Omdat eiser de door hem aangevraagde voorzieningen worden toegekend als migrerend werknemer, heeft hij geen belang meer bij een oordeel over de vraag of hij daar (ook) als economisch niet-actieve burger aanspraak op heeft. De rechtbank zal daarover dan ook geen oordeel geven.

Conclusie en gevolgen

5. Het beroep is gegrond. Dit betekent dat eiser gelijk krijgt. De rechtbank zal het bestreden besluit vernietigen, het besluit van 15 november 2021 herroepen, zelf in de zaak voorzien door te bepalen dat eiser recht heeft op de door hem aangevraagde voorzieningen en bepalen dat deze uitspraak in de plaats komt van het vernietigde bestreden besluit.
6. Omdat de rechtbank het beroep gegrond verklaart, veroordeelt de rechtbank de minister in de door eiser gemaakte proceskosten. Deze kosten stelt de rechtbank op grond van het Besluit proceskosten bestuursrecht (Bpb) voor de door een derde beroepsmatig verleende rechtsbijstand vast op € 2.271,– (1 punt voor het indienen van het bezwaarschrift met een waarde per punt van € 597,– en een wegingsfactor 1 en vervolgens 1 punt voor het indienen van het beroepschrift en 1 punt voor het verschijnen ter zitting met een waarde per punt van € 837,– en een wegingsfactor 1). Ook moet de minister het door eiser betaalde griffierecht vergoeden.

Beslissing

De rechtbank:
  • verklaart het beroep gegrond;
  • vernietigt het bestreden besluit;
  • herroept het besluit van 15 november 2021;
  • bepaalt dat eiser recht heeft op een aanvullende beurs in de periode september tot en met december 2021;
  • bepaalt dat eiser recht heeft op een studentenreisproduct in de periode oktober tot en met december 2021;
  • bepaalt dat deze uitspraak in de plaats komt van het vernietigde bestreden besluit;
  • bepaalt dat de minister het griffierecht van € 50,– aan eiser moet vergoeden;
  • veroordeelt de minister tot betaling van € 2.271,– aan proceskosten aan eiser.
Deze uitspraak is gedaan door mr.
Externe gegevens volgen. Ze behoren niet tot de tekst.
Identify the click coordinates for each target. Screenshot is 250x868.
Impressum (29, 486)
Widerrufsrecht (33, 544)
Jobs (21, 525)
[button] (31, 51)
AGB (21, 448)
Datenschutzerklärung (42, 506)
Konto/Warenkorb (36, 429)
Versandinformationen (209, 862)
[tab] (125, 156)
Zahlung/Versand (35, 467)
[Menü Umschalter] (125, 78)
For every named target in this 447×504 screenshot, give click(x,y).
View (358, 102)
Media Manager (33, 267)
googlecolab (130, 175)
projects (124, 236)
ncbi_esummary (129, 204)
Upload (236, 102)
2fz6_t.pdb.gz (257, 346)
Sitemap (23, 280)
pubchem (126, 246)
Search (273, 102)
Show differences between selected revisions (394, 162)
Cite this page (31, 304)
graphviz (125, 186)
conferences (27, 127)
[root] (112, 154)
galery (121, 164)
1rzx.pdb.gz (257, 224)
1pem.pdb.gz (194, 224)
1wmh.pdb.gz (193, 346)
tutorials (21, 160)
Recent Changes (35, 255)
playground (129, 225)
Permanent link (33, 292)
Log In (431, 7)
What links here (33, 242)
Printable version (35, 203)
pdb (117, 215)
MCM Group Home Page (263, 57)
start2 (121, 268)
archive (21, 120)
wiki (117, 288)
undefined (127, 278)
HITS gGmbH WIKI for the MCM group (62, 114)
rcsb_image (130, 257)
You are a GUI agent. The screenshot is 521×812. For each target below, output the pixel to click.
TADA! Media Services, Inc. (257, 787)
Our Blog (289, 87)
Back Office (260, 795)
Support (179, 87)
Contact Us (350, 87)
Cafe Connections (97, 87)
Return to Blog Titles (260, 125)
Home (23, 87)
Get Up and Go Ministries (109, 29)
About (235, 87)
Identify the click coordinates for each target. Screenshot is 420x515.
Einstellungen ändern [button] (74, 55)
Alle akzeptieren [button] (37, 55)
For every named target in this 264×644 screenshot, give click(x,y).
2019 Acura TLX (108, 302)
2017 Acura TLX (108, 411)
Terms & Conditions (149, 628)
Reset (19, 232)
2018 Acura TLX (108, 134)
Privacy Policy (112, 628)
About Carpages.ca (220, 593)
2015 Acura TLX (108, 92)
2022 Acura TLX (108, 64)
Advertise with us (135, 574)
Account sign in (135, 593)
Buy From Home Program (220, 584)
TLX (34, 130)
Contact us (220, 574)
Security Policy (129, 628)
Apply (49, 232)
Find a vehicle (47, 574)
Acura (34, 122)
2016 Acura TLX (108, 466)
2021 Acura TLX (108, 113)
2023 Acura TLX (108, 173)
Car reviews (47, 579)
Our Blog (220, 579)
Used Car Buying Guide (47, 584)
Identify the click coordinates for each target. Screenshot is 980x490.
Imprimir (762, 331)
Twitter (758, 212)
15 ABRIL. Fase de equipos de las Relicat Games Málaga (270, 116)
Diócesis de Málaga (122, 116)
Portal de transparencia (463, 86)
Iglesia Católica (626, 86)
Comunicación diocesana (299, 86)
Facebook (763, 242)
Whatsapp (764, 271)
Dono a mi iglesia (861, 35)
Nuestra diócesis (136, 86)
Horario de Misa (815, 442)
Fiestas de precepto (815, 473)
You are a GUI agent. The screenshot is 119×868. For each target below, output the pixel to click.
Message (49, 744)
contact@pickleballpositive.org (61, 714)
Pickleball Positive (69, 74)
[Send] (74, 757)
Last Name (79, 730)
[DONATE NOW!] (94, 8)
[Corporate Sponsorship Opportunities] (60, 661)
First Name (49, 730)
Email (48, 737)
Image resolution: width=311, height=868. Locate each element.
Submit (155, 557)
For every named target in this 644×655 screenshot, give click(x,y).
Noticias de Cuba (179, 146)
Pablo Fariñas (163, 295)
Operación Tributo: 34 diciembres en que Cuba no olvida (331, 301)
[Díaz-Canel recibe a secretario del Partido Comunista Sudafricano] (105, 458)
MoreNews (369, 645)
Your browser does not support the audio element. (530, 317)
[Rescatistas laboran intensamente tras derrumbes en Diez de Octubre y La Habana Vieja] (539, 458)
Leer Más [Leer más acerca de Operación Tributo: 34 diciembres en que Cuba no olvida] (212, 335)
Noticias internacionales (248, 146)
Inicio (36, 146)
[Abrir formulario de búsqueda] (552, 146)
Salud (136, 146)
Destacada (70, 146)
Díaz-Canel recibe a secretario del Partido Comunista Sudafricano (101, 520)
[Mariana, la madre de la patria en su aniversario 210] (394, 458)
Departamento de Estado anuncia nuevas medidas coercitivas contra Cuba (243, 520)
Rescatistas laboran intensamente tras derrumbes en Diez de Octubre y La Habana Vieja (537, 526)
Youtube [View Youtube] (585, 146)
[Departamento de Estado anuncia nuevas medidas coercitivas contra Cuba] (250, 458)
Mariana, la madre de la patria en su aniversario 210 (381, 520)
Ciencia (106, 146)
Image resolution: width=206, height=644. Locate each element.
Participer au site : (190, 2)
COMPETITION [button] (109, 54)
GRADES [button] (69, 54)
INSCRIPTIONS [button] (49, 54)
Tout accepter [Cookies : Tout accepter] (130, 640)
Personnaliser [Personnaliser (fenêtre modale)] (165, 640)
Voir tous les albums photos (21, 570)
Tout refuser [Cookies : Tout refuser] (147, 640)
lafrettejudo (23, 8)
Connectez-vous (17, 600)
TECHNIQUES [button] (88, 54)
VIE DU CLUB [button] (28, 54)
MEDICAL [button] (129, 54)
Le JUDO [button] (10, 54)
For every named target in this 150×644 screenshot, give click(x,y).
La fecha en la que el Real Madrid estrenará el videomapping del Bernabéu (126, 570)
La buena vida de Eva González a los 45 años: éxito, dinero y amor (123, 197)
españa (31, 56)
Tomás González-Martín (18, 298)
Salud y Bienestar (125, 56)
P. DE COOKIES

A.F. Vink, rechter, in aanwezigheid van E.H.J.M.T. van der Steen, griffier. De uitspraak is uitgesproken in het openbaar op 28 februari 2023.
griffier
rechter
Een afschrift van deze uitspraak is verzonden aan partijen op:

Informatie over hoger beroep

Een partij die het niet eens is met deze uitspraak, kan een hogerberoepschrift sturen naar de Centrale Raad van Beroep waarin wordt uitgelegd waarom deze partij het niet eens is met deze uitspraak. Het hogerberoepschrift moet worden ingediend binnen zes weken na de dag waarop deze uitspraak is verzonden.

Voetnoten

1.CRvB 4 december 2019, ECLI:NL:CRVB:2019:3700.
2.CRvB 29 juni 2021, ECLI:NL:CRVB: 2021:1737.
3.Hof van Justitie EG 26 februari 1992, ECLI:EU:C:1992:89 (Bernini).
4.Hof van Justitie EU 9 juli 2015, ECLI:EU:C:2015:455 (Balkaya).
5.Hof van Justitie EU 4 februari 2010, ECLI:EU:C:2010:57 (Genc).
6.Hof van Justitie EG 7 september 2004, ECLI:EU:C:2004:488 (Trojani).